Re: searching/indexing pdf files from a web page

by Eric Frazier <ef(at)kwinternet.com>

 Date:  Tue, 23 Jul 2002 18:52:01 -0400
 To:  Hank Marquardt <hmarq(at)yerpso.net>
 Cc:  Ann Ezzell <amcbainezzell(at)alum.mit.edu>, "'Hank Marquardt'" <hmarq(at)yerpso.net>, "'Johnson, Mark'" <JohnsonM(at)issaquah.wednet.edu>, hwg-techniques(at)mail.hwg.org
  todo: View Thread, Original
Hi,

This stuff is easy. 

Take a look at http://www.kscripts.com and http://www.foolabs.com/xpdf/

Ksearch makes use of xpdf,  I have searched far and wide and nothing is as
easy to use as xpdf, even if you don't want to use Ksearch, they just were
smart enough to find xpdf and make good use of it. Follow the install
instructions for Ksearch, and life will be good. 


Eric 


At 08:34 PM 7/23/02 -0500, Hank Marquardt wrote:
>Good to know there is something out there ... but it seems to be MS only
>which limits it's utility some for me anyway.   I guess you could always
>use a windows box to do the indexing and then use the index on whatever
>platform you need ...

GIVEN MATERIAL:
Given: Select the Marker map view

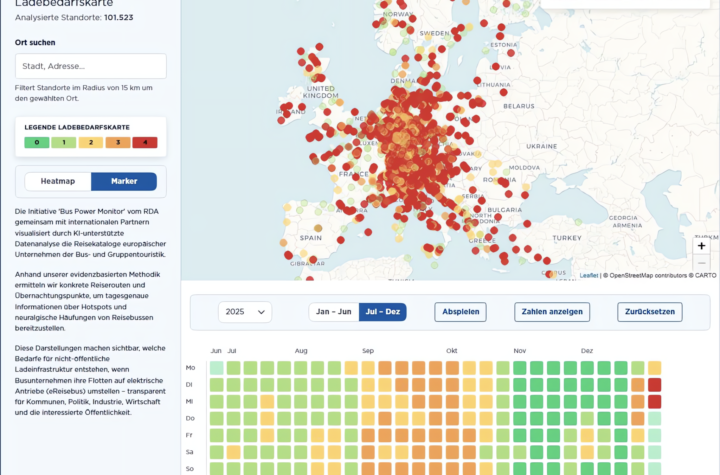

WHAT TO WORK ON:
1. From the PDF-indexing post, return the passage that begins at the words "Take a look" and stops after "will be good.".
2. Answer these questions from the PDF-indexing post:
(a) Which program does Ksearch make use of?
(b) According to Hank Marquardt, what limits the utility of the product he mentions?
(c) On what date was Eric Frazier's message sent?
3. Continue the PDF-indexing post after its final sentence.

REPLIES:
1.
Take a look at http://www.kscripts.com and http://www.foolabs.com/xpdf/

Ksearch makes use of xpdf,  I have searched far and wide and nothing is as
easy to use as xpdf, even if you don't want to use Ksearch, they just were
smart enough to find xpdf and make good use of it. Follow the install
instructions for Ksearch, and life will be good.

2.
(a) xpdf
(b) It seems to be MS only.
(c) Tue, 23 Jul 2002

3.
>
>On Tue, Jul 23, 2002 at 06:15:38PM -0700, Ann Ezzell wrote:
>> 
>> As I pointed out to Mark off-list, there's an iFilter for PDFs that you
>> can install for Index Server / Indexing Services. Works like a charm.
>> 
>> To see an example of this in action, go here:
>> 
>> http://www.gpworldwide.com/_sitesearch/default.asp
>> 
>> Search for biosparging.
>> 
>> You should get 3 results, two of which are PDFs.
>> 
>> 
>> > -----Original Message-----
>> > From: owner-hwg-techniques(at)hwg.org 
>> > [mailto:owner-hwg-techniques(at)hwg.org] On Behalf Of Hank Marquardt
>> > Sent: Tuesday, July 23, 2002 6:00 PM
>> > To: Johnson, Mark
>> > Cc: hwg-techniques(at)mail.hwg.org
>> > Subject: Re: searching/indexing pdf files from a web page
>> > 
>> > 
>> > I guess this will depend on your definition of 'search' ...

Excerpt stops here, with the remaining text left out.